Eighty-two percent. That’s how many Brits say sustainable travel matters to them. Sounds promising — until you look at what people are actually doing about it.
Booking.com’s 11th annual sustainability report, released this week, reveals a clear generational split. Not in values, exactly, but in how those values translate into behaviour on the ground.
Here’s the thing: Boomers are quietly outperforming younger travellers on the basics. Nearly two-thirds (65%) say they always reduce general waste when travelling, compared to just 43% of Gen Z. Cut energy use — turning off lights, adjusting the AC before leaving the room — and the gap’s similar: 60% of Boomers do it consistently, versus 38% of Gen Z.
But that’s only part of the story.
Gen Z isn’t disengaged. They’re just approaching sustainable travel differently — through culture, conservation, and connection. Around 34% took part in tours focused on local or indigenous cultures over the past year, well ahead of Boomers at 17%. And 22% of Gen Z participated in activities directly supporting local wildlife or ecosystems, versus just 8% of Boomers. So while older travellers tend to sweat the small stuff (waste, energy, the basics), younger ones are drawn to more experiential, conservation-led forms of travel.

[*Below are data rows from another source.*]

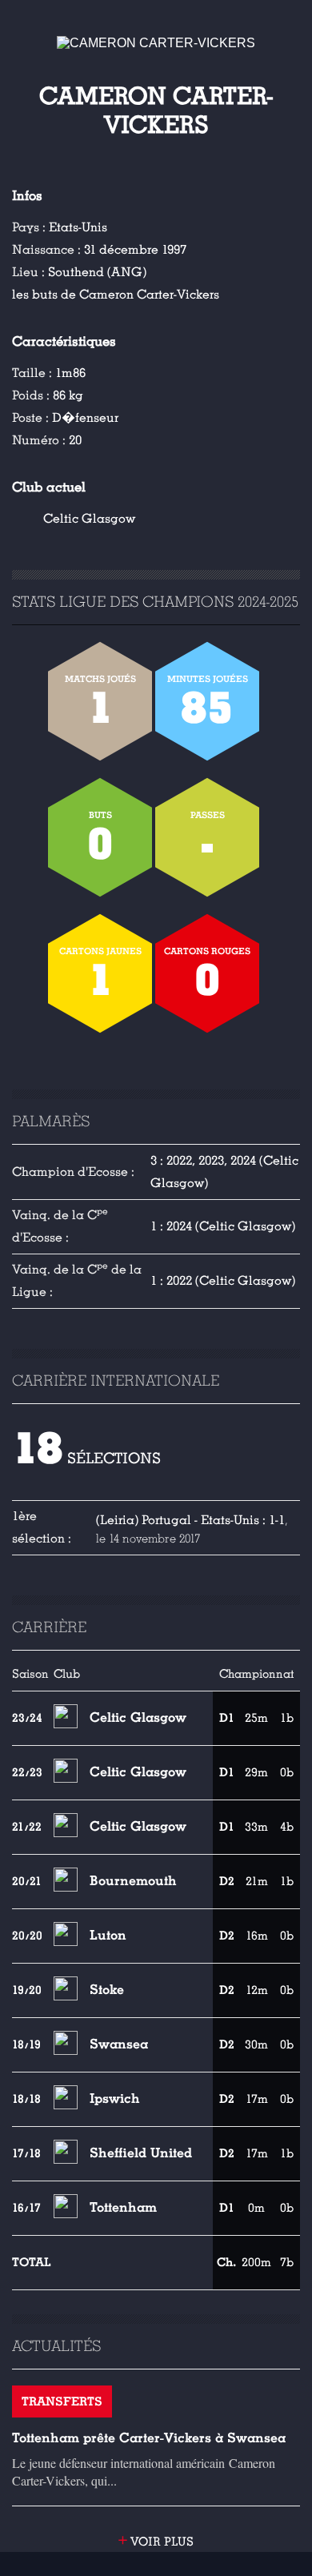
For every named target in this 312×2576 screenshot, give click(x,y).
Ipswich (115, 2098)
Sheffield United (141, 2153)
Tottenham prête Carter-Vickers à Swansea (149, 2438)
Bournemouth (133, 1880)
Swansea (119, 2044)
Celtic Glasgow (89, 519)
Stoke (107, 1989)
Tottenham (123, 2207)
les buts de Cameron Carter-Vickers (115, 295)
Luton (108, 1935)
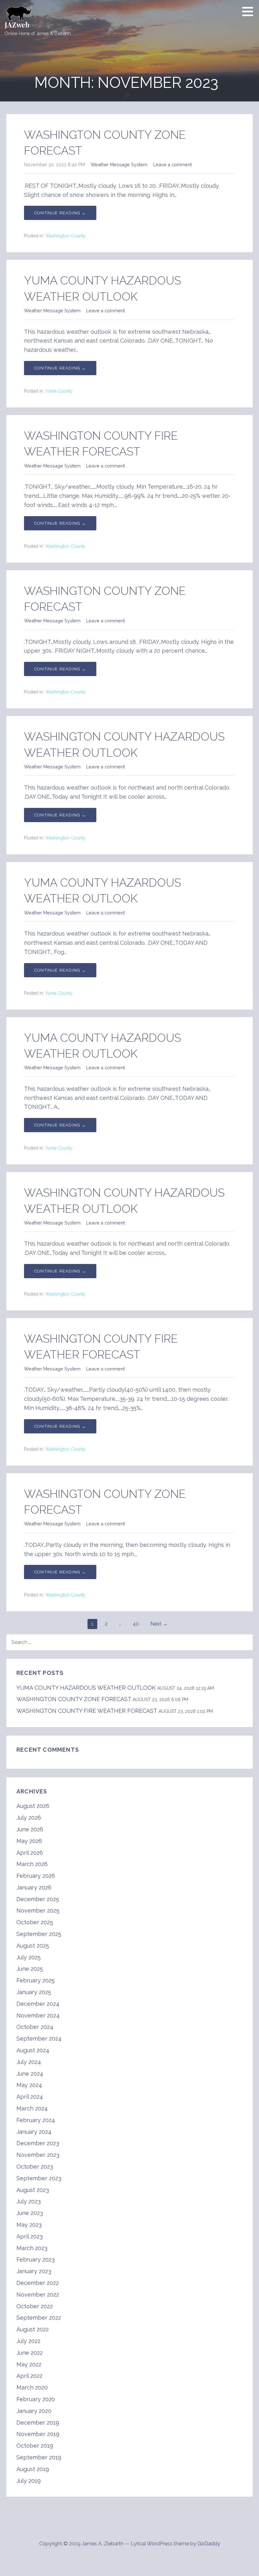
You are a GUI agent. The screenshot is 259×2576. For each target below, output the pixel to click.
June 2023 (29, 2213)
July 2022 (28, 2341)
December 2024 (37, 2003)
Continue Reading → (60, 213)
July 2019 (28, 2480)
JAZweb (17, 24)
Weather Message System (119, 164)
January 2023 (33, 2271)
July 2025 (28, 1957)
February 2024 (35, 2120)
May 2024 (29, 2085)
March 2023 (31, 2248)
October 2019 (34, 2445)
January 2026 (33, 1887)
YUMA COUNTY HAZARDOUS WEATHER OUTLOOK (86, 1687)
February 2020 (35, 2399)
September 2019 (38, 2457)
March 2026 (32, 1864)
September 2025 (38, 1934)
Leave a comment (172, 164)
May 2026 (29, 1841)
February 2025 (35, 1980)
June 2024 (29, 2073)
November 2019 (37, 2434)
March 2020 (32, 2387)
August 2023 (32, 2190)
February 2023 (35, 2259)
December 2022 (37, 2283)
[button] (250, 11)
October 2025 (34, 1922)
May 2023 (29, 2224)
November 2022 (37, 2294)
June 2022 (29, 2352)
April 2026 (29, 1852)
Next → (159, 1624)
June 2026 (29, 1829)
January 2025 (33, 1992)
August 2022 (32, 2329)
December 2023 (37, 2143)
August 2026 (32, 1806)
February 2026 (35, 1875)
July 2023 (28, 2201)
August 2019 (32, 2469)
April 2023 (29, 2236)
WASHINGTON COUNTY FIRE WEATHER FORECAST (86, 1710)
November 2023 (37, 2155)
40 (136, 1624)
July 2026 (28, 1817)
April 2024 (29, 2096)
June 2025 (29, 1968)
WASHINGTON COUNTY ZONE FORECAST (73, 1699)
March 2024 (32, 2108)
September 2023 (38, 2178)
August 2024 (32, 2050)
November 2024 (38, 2015)
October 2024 (34, 2027)
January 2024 (33, 2131)
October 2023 (34, 2166)
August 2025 (32, 1945)
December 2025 (37, 1899)
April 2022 (29, 2375)
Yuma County (59, 391)
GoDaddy (208, 2544)
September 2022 (38, 2317)
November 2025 (37, 1910)
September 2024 (39, 2038)
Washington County (65, 235)
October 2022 (34, 2306)
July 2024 (28, 2062)
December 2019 (37, 2422)
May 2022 (28, 2364)
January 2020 (33, 2411)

Neither approach is wrong. They’re just different expressions of the same concern.
And that concern is getting harder to ignore.
Extreme weather is reshaping travel decisions across every age group. More than half of Brits (54%) now say some destinations are simply too hot to visit when they want to go. One in five has already cancelled or rerouted a trip in the past year because of it. Nearly half — 45% — have crossed certain destinations off their lists entirely, as heatwaves, wildfires, and flooding become more routine than rare.
The sustainable travel movement used to feel like a choice. Increasingly, it’s becoming a necessity.
On accommodation, the generations actually converge. Around a third of travellers in every age bracket plan to stay in a certified sustainable property in the next 12 months — Boomers (33%), Gen X (33%), Millennials (35%), Gen Z (32%). That’s striking consistency.
And the behaviour backs it up. Travellers booked 100 million room nights at third-party certified sustainable properties on Booking.com in 2025 alone. That’s not a trend — that’s a shift.
Danielle D’Silva, Booking.com’s Director of Sustainability, put it plainly: “Adapting to extreme weather and actively avoiding crowds are now norms at all ages.” She pointed to the broad range of ways people are already making changes — and the responsibility the travel industry has to make those choices easier and more accessible.
Worth asking: if sustainable travel is already happening at this scale — across age groups, across booking habits — what does it look like when the infrastructure actually catches up?
That question might define the next decade of travel more than any single statistic.